The WITH clause and common table expressions
A WITH
clause can be used as part of a SELECT
statement, an INSERT
statement, an UPDATE
statement, or a DELETE
statement. For this reason, the functionality is described in this dedicated section.
Introduction
The WITH
clause lets you name one or several so-called common table expressions. This latter term is a term of art, and doesn't reflect the spellings of SQL keywords. It is normally abbreviated to CTE, and this acronym will be used throughout the rest of the whole of this "WITH clause" section. See the section WITH clause—SQL syntax and semantics for the formal treatment.

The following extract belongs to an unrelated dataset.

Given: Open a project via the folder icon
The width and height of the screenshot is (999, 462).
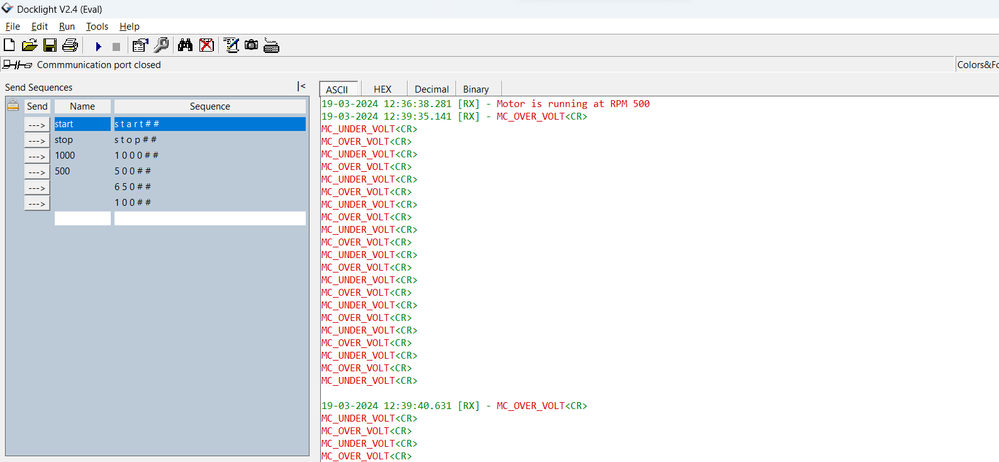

Briefly, a CTE names a SQL [sub]statement which may be any of these kinds: SELECT
, VALUES
, INSERT
, UPDATE
, or DELETE
. And the WITH
clause is legal at the start of any of these kinds of statement : SELECT
, INSERT
, UPDATE
, or DELETE
. (VALUES
is missing from the second list.) There are two kinds of CTE: the ordinary kind; and the recursive kind.
The statement text that the ordinary kind of CTE names has the same syntax as the corresponding SQL statement that you issue at top level. However, a recursive CTE may be used only in a WITH
clause.
A CTE can, for example, be used to provide values for, say, an INSERT
like this:
set client_min_messages = warning;
drop table if exists t1 cascade;
create table t1(k int primary key, v int not null);
with a(k, v) as (
select g.v, g.v*2 from generate_series(11, 20) as g(v)
)
insert into t1
select k, v from a;
select k, v from t1 order by k;
This component is an example of a CTE:
a(k, v) as (select g.v, g.v*2 from generate_series(11, 20) as g(v))
Notice the (optional) parenthesised parameter list that follows the name, just as in the definition of a schema-level VIEW
.
This is the result:
k | v
----+----
11 | 22
12 | 24
13 | 26
14 | 28
15 | 30
16 | 32
17 | 34
18 | 36
19 | 38
20 | 40
When a data-changing [sub]statement (INSERT
, UPDATE
, or DELETE
) is named in a CTE, and, when it uses a RETURNING
clause, the returned values can be used in other CTEs and in the overall statement's final [sub]statement. Here is an example.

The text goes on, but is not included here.